Nothing in the records may be left out or reworded; return them exactly.
□ □ □ □ □
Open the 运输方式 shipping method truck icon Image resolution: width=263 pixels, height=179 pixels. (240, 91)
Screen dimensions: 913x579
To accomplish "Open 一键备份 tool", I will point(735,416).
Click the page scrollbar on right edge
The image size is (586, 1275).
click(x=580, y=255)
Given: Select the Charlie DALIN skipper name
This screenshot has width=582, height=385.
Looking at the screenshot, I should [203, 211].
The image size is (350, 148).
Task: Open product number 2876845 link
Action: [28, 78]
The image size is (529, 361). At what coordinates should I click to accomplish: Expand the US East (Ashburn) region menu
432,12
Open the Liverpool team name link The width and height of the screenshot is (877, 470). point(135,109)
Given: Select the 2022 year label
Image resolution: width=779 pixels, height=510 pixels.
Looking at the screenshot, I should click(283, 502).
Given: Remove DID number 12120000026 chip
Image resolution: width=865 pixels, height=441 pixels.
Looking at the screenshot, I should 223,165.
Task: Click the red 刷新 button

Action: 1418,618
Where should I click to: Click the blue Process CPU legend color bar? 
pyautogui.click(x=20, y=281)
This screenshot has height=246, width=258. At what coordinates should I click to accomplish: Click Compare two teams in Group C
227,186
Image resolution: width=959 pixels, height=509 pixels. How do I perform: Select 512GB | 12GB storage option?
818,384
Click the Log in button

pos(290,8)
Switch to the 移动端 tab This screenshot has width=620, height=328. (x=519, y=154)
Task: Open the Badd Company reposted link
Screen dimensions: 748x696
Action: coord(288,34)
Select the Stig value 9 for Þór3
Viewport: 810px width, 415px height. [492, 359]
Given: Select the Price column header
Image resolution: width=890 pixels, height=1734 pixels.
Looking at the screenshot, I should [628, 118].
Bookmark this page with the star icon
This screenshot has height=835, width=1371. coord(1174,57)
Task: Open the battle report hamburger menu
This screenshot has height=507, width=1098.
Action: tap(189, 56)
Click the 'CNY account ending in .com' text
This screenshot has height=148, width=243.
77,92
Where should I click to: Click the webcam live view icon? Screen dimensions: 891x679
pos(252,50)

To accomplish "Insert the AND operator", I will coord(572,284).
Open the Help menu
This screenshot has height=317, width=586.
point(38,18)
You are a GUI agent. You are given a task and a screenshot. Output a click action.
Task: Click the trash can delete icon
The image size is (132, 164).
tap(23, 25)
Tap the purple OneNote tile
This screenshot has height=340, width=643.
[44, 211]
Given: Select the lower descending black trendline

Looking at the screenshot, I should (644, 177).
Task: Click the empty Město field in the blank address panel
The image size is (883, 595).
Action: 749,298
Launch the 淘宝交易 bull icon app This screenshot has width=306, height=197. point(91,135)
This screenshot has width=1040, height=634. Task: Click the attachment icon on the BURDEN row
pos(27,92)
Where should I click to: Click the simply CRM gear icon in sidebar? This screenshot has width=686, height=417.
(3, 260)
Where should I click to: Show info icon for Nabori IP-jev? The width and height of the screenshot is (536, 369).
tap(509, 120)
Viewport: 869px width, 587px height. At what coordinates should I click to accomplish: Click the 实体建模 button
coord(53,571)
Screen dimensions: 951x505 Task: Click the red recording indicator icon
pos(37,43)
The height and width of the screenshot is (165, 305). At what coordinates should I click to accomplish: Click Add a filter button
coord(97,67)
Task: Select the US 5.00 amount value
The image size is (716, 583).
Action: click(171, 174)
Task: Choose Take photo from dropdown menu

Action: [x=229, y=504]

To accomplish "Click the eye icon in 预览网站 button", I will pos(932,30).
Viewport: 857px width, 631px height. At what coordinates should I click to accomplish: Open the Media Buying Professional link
□ □ □ □ □
Written solution:
Open the 运输方式 shipping method truck icon Image resolution: width=263 pixels, height=179 pixels. (240, 91)
Screen dimensions: 913x579
To accomplish "Open 一键备份 tool", I will point(735,416).
Click the page scrollbar on right edge
The image size is (586, 1275).
click(x=580, y=255)
Given: Select the Charlie DALIN skipper name
This screenshot has width=582, height=385.
Looking at the screenshot, I should [203, 211].
The image size is (350, 148).
Task: Open product number 2876845 link
Action: [28, 78]
The image size is (529, 361). At what coordinates should I click to accomplish: Expand the US East (Ashburn) region menu
432,12
Open the Liverpool team name link The width and height of the screenshot is (877, 470). point(135,109)
Given: Select the 2022 year label
Image resolution: width=779 pixels, height=510 pixels.
Looking at the screenshot, I should click(283, 502).
Given: Remove DID number 12120000026 chip
Image resolution: width=865 pixels, height=441 pixels.
Looking at the screenshot, I should 223,165.
Task: Click the red 刷新 button

Action: 1418,618
Where should I click to: Click the blue Process CPU legend color bar? 
pyautogui.click(x=20, y=281)
This screenshot has height=246, width=258. At what coordinates should I click to accomplish: Click Compare two teams in Group C
227,186
Image resolution: width=959 pixels, height=509 pixels. How do I perform: Select 512GB | 12GB storage option?
818,384
Click the Log in button

pos(290,8)
Switch to the 移动端 tab This screenshot has width=620, height=328. (x=519, y=154)
Task: Open the Badd Company reposted link
Screen dimensions: 748x696
Action: coord(288,34)
Select the Stig value 9 for Þór3
Viewport: 810px width, 415px height. [492, 359]
Given: Select the Price column header
Image resolution: width=890 pixels, height=1734 pixels.
Looking at the screenshot, I should [628, 118].
Bookmark this page with the star icon
This screenshot has height=835, width=1371. coord(1174,57)
Task: Open the battle report hamburger menu
This screenshot has height=507, width=1098.
Action: tap(189, 56)
Click the 'CNY account ending in .com' text
This screenshot has height=148, width=243.
77,92
Where should I click to: Click the webcam live view icon? Screen dimensions: 891x679
pos(252,50)

To accomplish "Insert the AND operator", I will coord(572,284).
Open the Help menu
This screenshot has height=317, width=586.
point(38,18)
You are a GUI agent. You are given a task and a screenshot. Output a click action.
Task: Click the trash can delete icon
The image size is (132, 164).
tap(23, 25)
Tap the purple OneNote tile
This screenshot has height=340, width=643.
[44, 211]
Given: Select the lower descending black trendline

Looking at the screenshot, I should (644, 177).
Task: Click the empty Město field in the blank address panel
The image size is (883, 595).
Action: 749,298
Launch the 淘宝交易 bull icon app This screenshot has width=306, height=197. point(91,135)
This screenshot has width=1040, height=634. Task: Click the attachment icon on the BURDEN row
pos(27,92)
Where should I click to: Click the simply CRM gear icon in sidebar? This screenshot has width=686, height=417.
(3, 260)
Where should I click to: Show info icon for Nabori IP-jev? The width and height of the screenshot is (536, 369).
tap(509, 120)
Viewport: 869px width, 587px height. At what coordinates should I click to accomplish: Click the 实体建模 button
coord(53,571)
Screen dimensions: 951x505 Task: Click the red recording indicator icon
pos(37,43)
The height and width of the screenshot is (165, 305). At what coordinates should I click to accomplish: Click Add a filter button
coord(97,67)
Task: Select the US 5.00 amount value
The image size is (716, 583).
Action: click(171, 174)
Task: Choose Take photo from dropdown menu

Action: [x=229, y=504]

To accomplish "Click the eye icon in 预览网站 button", I will pos(932,30).
Viewport: 857px width, 631px height. At what coordinates should I click to accomplish: Open the Media Buying Professional link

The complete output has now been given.